BEGIN Provided material

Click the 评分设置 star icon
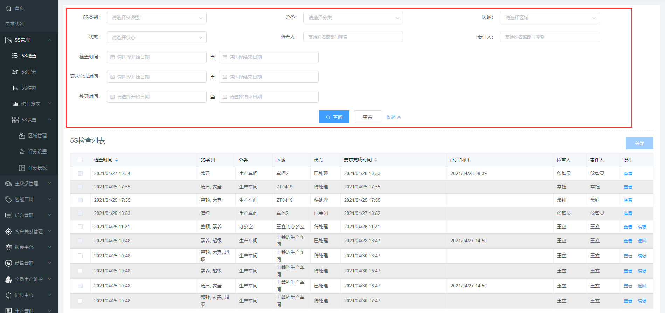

END Provided material
BEGIN Provided material

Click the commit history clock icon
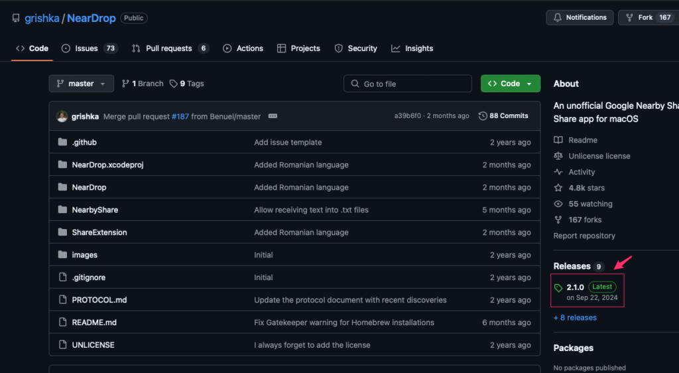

END Provided material
BEGIN Provided material

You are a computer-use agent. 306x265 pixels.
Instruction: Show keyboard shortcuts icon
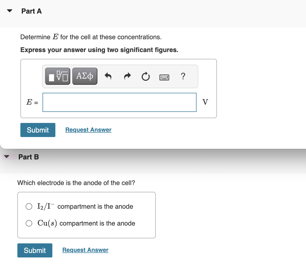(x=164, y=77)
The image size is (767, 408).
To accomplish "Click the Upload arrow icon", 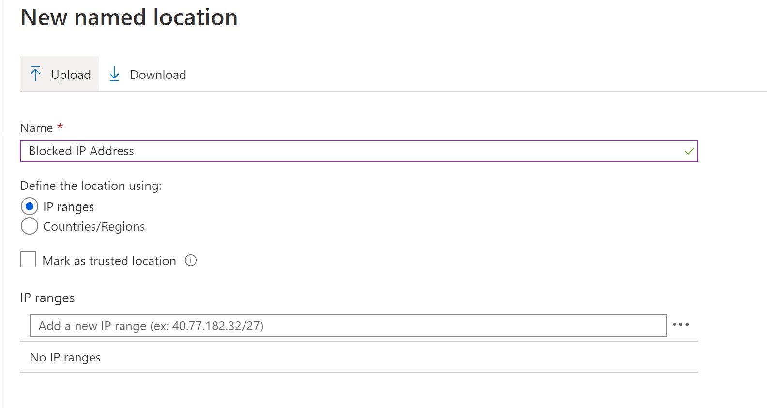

END Provided material

#### [Your goal]
Would you output the lines above from the line holding "Instruction: Show keyboard shortcuts icon" up to and including the line holding "the Upload arrow", exactly and only those, with no pictures?

#### [Result of the exercise]
Instruction: Show keyboard shortcuts icon
(x=164, y=77)
The image size is (767, 408).
To accomplish "Click the Upload arrow icon", 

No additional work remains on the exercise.